Raising a wild baby bird on your own is not recommended by animal care professionals. If you must though, it is key to have a secure home for the baby bird, food, and proper health care and handling. Raising a baby bird requires a lot of time, materials and dedication, and just because you do this does not necessarily mean that the bird will tame and not fly away in the future.
Things You'll Need
- Cardboard box
- Proper food
- Safe, dark area
- Heating pad
- Cereal bowl
- Plastic syringe
Create a home for the baby bird in a cardboard box that has enough room for the bird to move around in. Ideal measurements would be about 1 foot long by 1.5 feet wide, and about 1 foot deep. Place a low-setting heat pad on the floor of the cardboard box. Make sure to not use something like an aquarium, as this provides poor circulation.

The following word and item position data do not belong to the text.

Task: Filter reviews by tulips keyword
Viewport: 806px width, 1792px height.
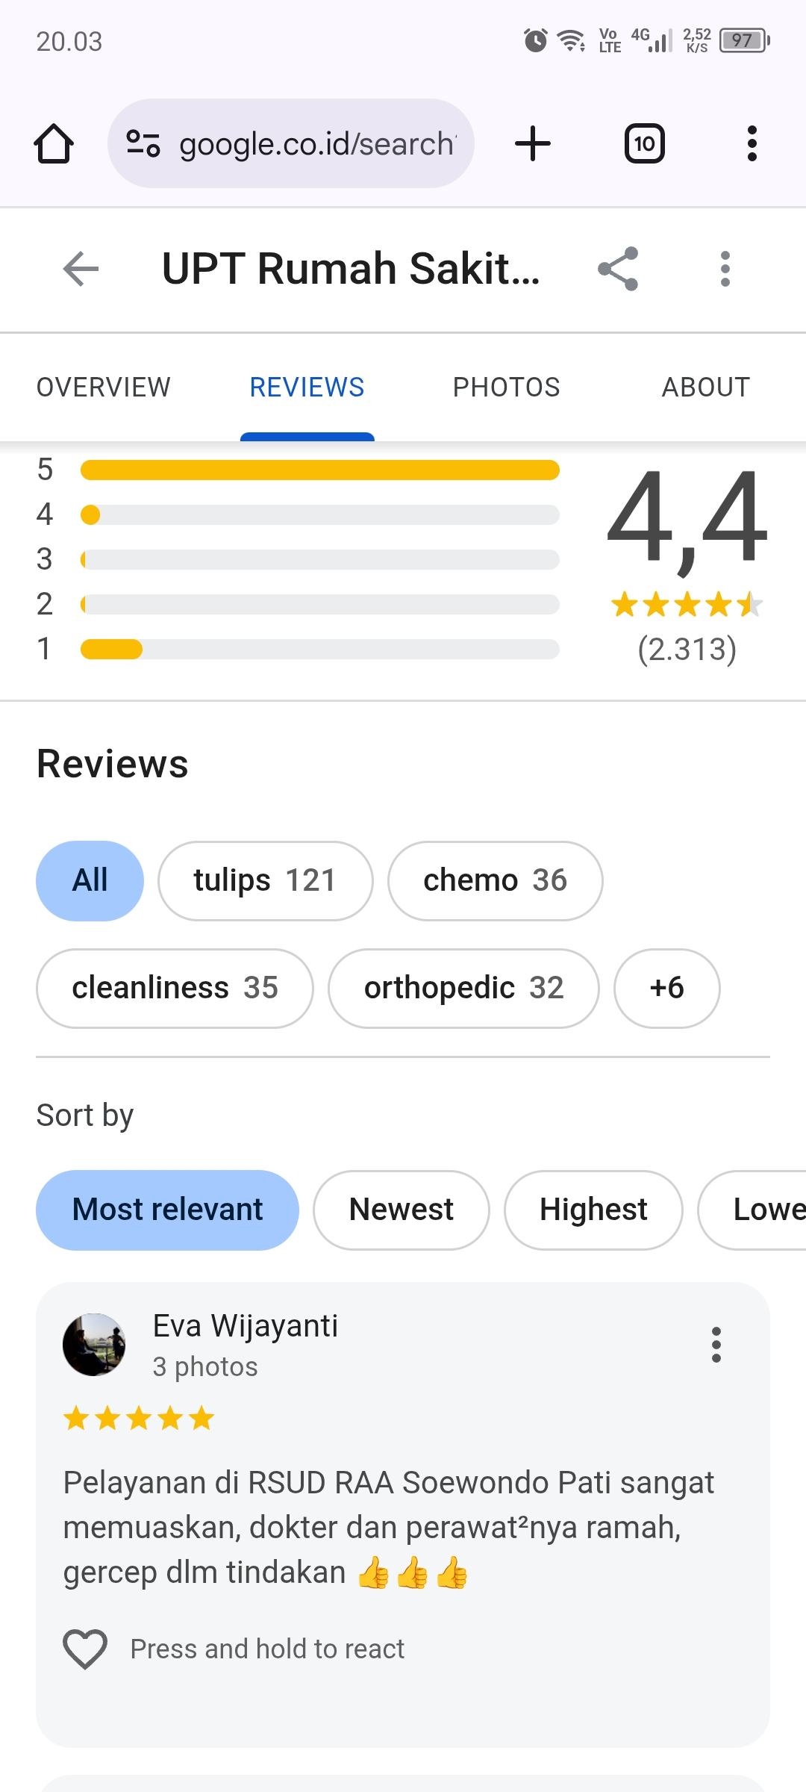Action: tap(265, 881)
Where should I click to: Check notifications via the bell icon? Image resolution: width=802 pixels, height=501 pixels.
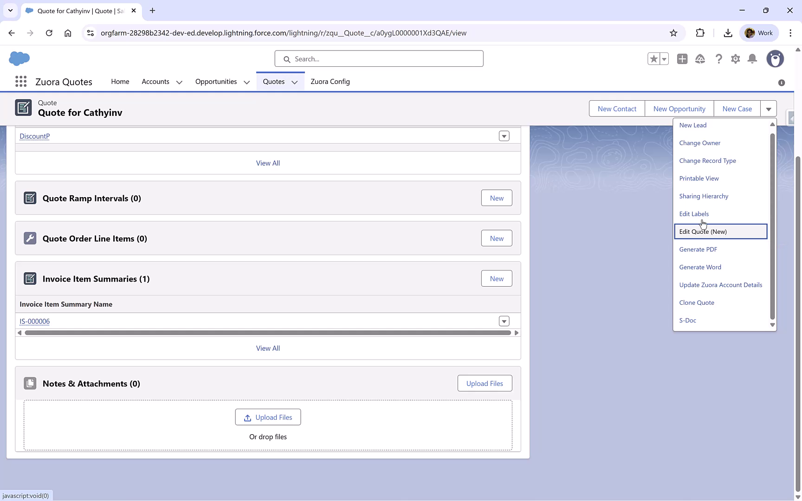(x=752, y=59)
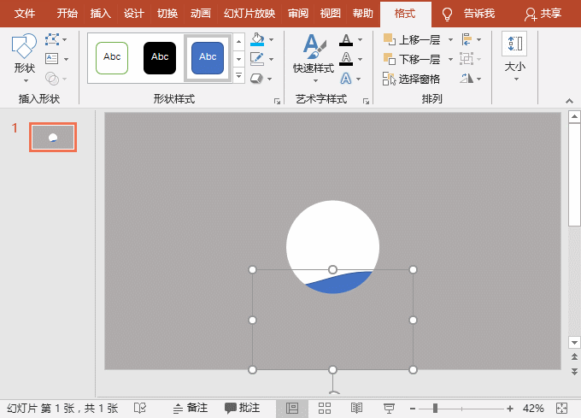Open the 选择窗格 selection pane
The height and width of the screenshot is (418, 581).
click(413, 79)
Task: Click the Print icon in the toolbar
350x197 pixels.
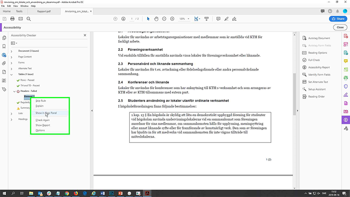Action: 13,19

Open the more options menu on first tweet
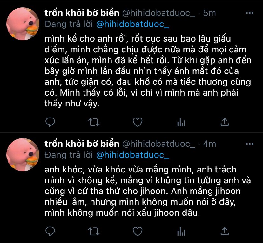(x=250, y=13)
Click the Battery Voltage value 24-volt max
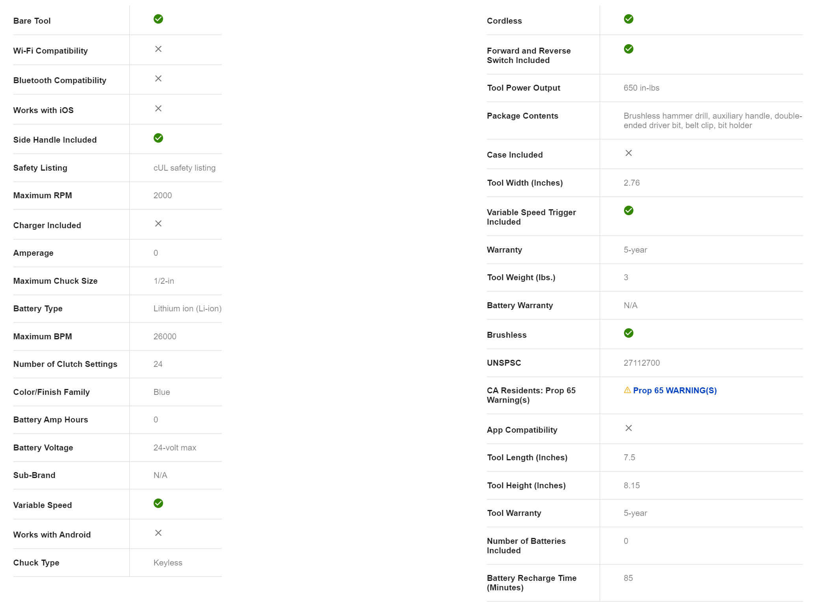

Put a cereal bowl in the middle of this heating pad. This will provide the baby bird with its own nest area. Make sure it is high enough a bowl that the baby bird won't fall out of, because direct contact with the heating pad could injure it. Layer the bottom of the bowl with a soft folded towel.
Do not use any bedding in the box such as hay or straw. This may make the bird ill. Place the baby bird into the bowl once the heating pad is on low, and the temperature you will want to keep at is 80 degrees. Place a thermometer against the towel to make sure it regulates.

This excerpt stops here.